The Unprecedented Times: Malvikha Manoj

2020 has been anything but expected. Back in the day, (aka March!) when the pandemic was first announced, many countries closed down their borders immediately. The UAE, my home country, was one of them. I was in a limbo for a while, going back and forth between moments of hope when the border would open temporarily, just to be shut back down quickly thereafter. This took a toll on me — emotionally and mentally. As a mental health ally and student, I recognized some of my symptoms: my appetite was falling; I spent a lot of time in my room – isolated and secluded; I slept a lot, or not at all; and what initially started as a joke, ended up being worrisome, when my daily breakfast included just ice cream and cheetos. One of my friends, recognizing that I was struggling, sent me a box of succulents as a surprise pick-me-up, knowing how much I love and enjoy plants. Getting this in the mail was such a beautiful and lovely surprise and made me realize that amidst all the isolation and seclusion that the pandemic brought with it, there were people in my corner to love and take care of me. As the pandemic reaches its 8th month, our mental health and well-being is continuing to be tested due to COVID-19 itself, but also due to all the catastrophes it brought with it.

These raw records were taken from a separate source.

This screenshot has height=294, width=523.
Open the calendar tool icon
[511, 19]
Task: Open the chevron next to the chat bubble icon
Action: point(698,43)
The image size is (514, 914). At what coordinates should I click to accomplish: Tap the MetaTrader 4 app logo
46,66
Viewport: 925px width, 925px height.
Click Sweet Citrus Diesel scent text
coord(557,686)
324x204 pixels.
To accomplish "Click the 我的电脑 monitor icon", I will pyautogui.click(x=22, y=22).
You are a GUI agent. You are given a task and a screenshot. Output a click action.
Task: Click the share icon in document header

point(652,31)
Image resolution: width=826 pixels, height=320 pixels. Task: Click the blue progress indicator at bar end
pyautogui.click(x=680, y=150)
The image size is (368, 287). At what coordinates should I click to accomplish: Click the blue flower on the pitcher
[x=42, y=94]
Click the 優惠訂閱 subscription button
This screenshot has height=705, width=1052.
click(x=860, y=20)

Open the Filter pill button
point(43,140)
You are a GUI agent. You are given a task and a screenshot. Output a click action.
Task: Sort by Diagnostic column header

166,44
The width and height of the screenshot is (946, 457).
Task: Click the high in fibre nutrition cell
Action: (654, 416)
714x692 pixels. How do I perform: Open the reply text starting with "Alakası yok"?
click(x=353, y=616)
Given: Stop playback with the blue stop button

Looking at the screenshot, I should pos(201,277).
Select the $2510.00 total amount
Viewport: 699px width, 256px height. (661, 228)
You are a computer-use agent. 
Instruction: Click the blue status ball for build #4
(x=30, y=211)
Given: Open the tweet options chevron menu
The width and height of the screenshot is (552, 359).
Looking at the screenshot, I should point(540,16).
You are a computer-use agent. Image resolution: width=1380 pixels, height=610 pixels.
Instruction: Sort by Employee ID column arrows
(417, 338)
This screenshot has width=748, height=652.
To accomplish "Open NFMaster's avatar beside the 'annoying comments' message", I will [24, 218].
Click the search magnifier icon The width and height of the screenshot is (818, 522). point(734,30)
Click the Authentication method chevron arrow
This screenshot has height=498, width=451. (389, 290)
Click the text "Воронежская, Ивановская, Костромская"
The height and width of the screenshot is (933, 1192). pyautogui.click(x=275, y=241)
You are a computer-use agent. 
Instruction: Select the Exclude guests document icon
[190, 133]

My hope for the rest of this year, and for the next, is that despite all that’s going on around us, we can tap into our collective humanities to support each other, and to take care of our own mental health and wellbeing as much as is possible. No one person can get through this alone.

As an emerging public health professional, this pandemic has been a lesson on the ground like no other. I hope that we use this moment of opportunity to redefine, reimagine and strengthen our health systems, and to ask more from the leadership that governs it all. Public health issues like emerging infectious diseases, mental health crisis, climate change, housing crisis, structural violence, systemic racism, etc. do not exist in a vacuum. My hope is that the future of public health involves a concerted effort to integrate and strengthen the health system as one, and not as different siloed pieces, and that the voices from the global north AND the south are given equal weight and empowered representation at decision making tables.